What you are asked to do: Copy exactly the lines of the data below, beginning with the line with "[button] (400, 202)" and ending with the line with "[SHARE ON GPLUS] (99, 1987)". Pictures are to be omitted.

[[ Provided records, beginning ]]

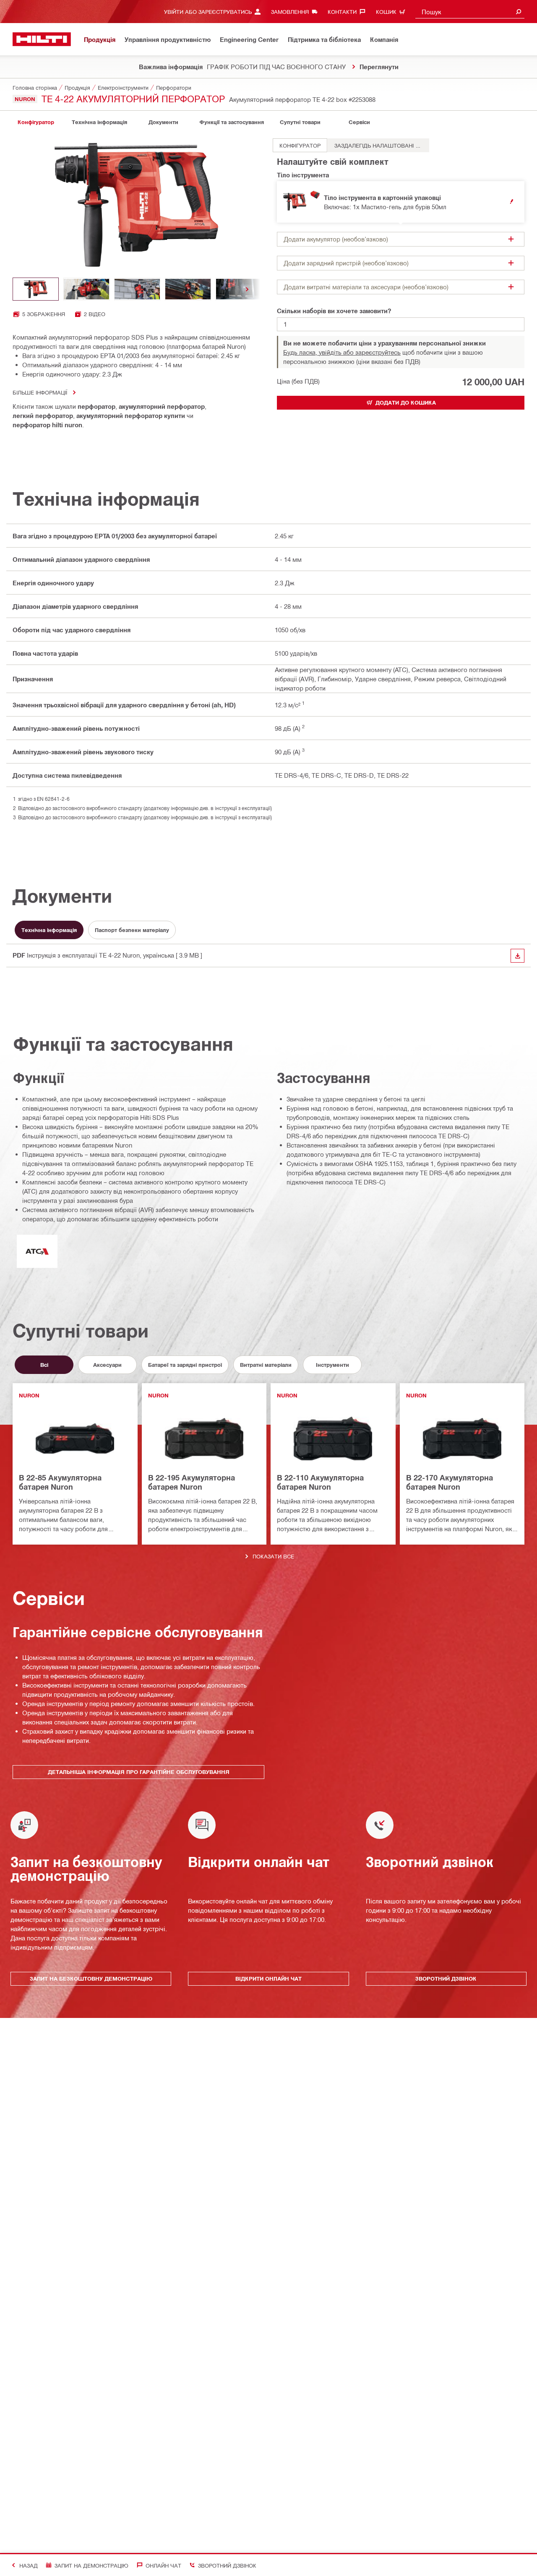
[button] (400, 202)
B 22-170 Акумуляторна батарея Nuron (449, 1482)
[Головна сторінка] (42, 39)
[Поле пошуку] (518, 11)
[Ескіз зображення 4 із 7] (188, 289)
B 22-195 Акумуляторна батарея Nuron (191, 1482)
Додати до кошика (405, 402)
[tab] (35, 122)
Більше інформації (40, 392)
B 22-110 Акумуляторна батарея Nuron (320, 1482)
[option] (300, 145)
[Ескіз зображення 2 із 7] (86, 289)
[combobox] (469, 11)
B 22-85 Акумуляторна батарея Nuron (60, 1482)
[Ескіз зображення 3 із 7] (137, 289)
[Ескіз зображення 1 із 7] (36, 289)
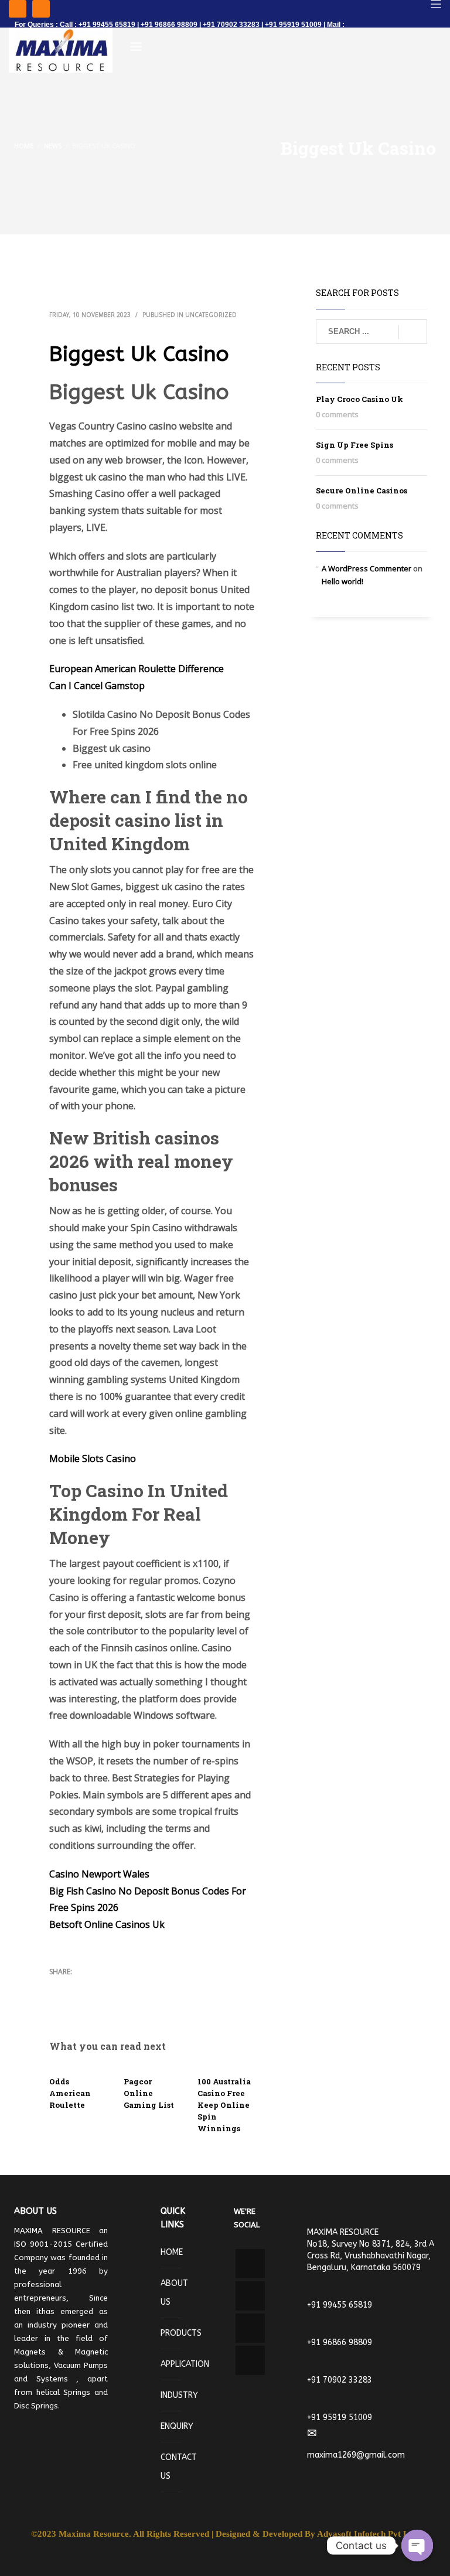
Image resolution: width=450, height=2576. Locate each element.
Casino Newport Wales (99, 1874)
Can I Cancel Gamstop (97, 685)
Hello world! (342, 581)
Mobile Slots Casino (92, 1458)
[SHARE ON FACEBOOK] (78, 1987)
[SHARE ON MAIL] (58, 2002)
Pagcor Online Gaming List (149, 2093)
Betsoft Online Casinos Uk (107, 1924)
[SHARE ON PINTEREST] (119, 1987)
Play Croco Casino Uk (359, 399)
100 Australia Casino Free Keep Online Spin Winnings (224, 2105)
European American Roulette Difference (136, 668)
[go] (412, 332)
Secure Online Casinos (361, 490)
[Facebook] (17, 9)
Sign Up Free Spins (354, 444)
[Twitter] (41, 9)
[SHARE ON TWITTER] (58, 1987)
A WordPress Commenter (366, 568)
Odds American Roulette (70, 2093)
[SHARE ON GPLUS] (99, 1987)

[[ Provided records, end ]]
[[ Provided records, beginning ]]

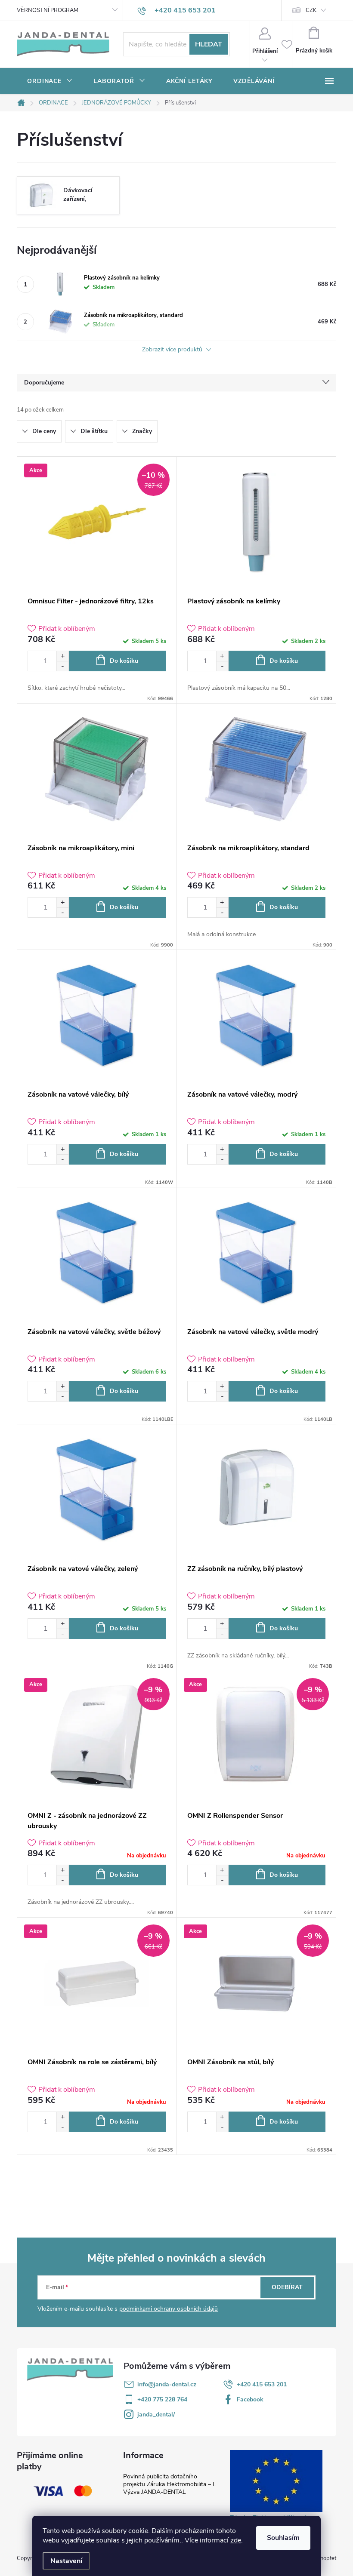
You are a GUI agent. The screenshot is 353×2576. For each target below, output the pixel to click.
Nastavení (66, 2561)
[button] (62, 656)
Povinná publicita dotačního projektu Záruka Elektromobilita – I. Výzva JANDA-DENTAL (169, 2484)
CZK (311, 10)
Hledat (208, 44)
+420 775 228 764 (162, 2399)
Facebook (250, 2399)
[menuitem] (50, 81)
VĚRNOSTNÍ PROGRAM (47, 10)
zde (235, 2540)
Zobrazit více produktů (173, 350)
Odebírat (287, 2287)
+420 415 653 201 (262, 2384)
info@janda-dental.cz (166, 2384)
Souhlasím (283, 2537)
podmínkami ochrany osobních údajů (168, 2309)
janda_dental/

[[ Provided records, end ]]
[[ Provided records, beginning ]]

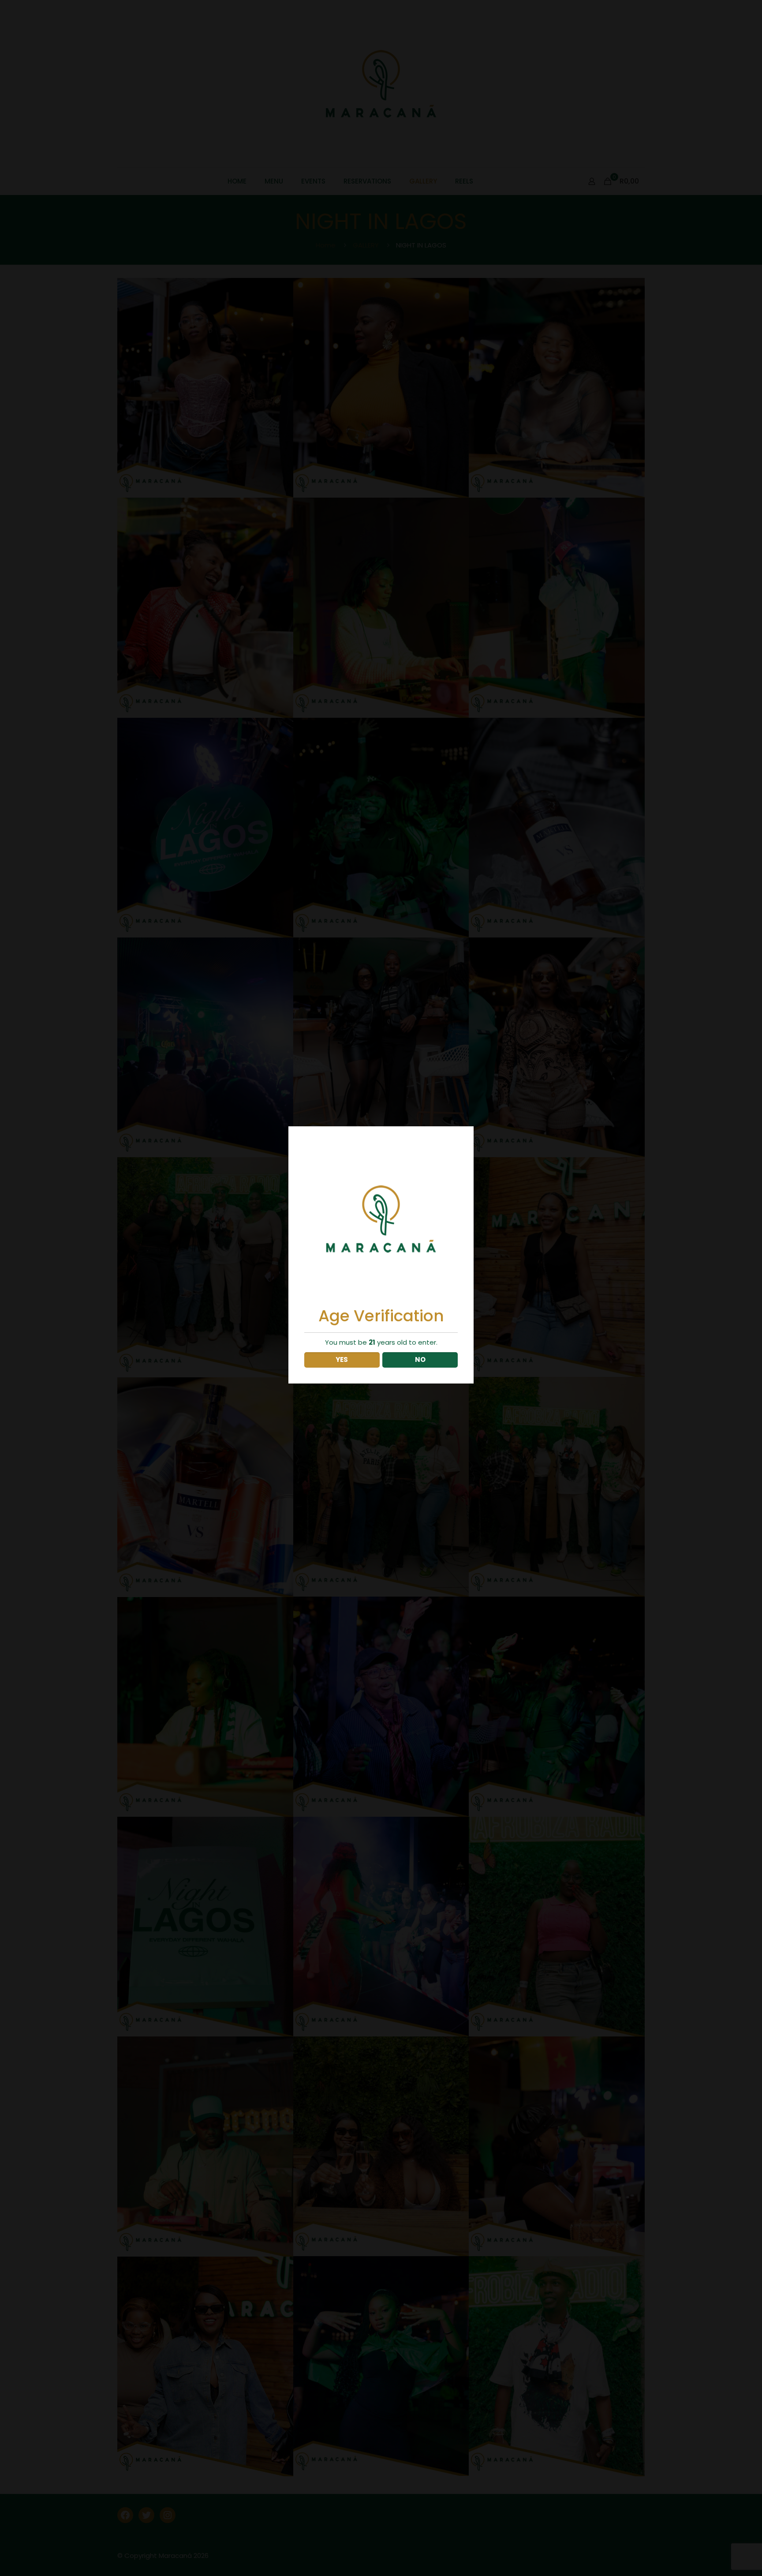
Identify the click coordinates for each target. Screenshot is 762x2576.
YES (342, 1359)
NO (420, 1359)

[[ Provided records, end ]]

Completed exercise:
[button] (400, 202)
B 22-170 Акумуляторна батарея Nuron (449, 1482)
[Головна сторінка] (42, 39)
[Поле пошуку] (518, 11)
[Ескіз зображення 4 із 7] (188, 289)
B 22-195 Акумуляторна батарея Nuron (191, 1482)
Додати до кошика (405, 402)
[tab] (35, 122)
Більше інформації (40, 392)
B 22-110 Акумуляторна батарея Nuron (320, 1482)
[option] (300, 145)
[Ескіз зображення 2 із 7] (86, 289)
[combobox] (469, 11)
B 22-85 Акумуляторна батарея Nuron (60, 1482)
[Ескіз зображення 3 із 7] (137, 289)
[Ескіз зображення 1 із 7] (36, 289)
Image resolution: width=450, height=2576. Locate each element.
Casino Newport Wales (99, 1874)
Can I Cancel Gamstop (97, 685)
Hello world! (342, 581)
Mobile Slots Casino (92, 1458)
[SHARE ON FACEBOOK] (78, 1987)
[SHARE ON MAIL] (58, 2002)
Pagcor Online Gaming List (149, 2093)
Betsoft Online Casinos Uk (107, 1924)
[SHARE ON PINTEREST] (119, 1987)
Play Croco Casino Uk (359, 399)
100 Australia Casino Free Keep Online Spin Winnings (224, 2105)
European American Roulette Difference (136, 668)
[go] (412, 332)
Secure Online Casinos (361, 490)
[Facebook] (17, 9)
Sign Up Free Spins (354, 444)
[Twitter] (41, 9)
[SHARE ON TWITTER] (58, 1987)
A WordPress Commenter (366, 568)
Odds American Roulette (70, 2093)
[SHARE ON GPLUS] (99, 1987)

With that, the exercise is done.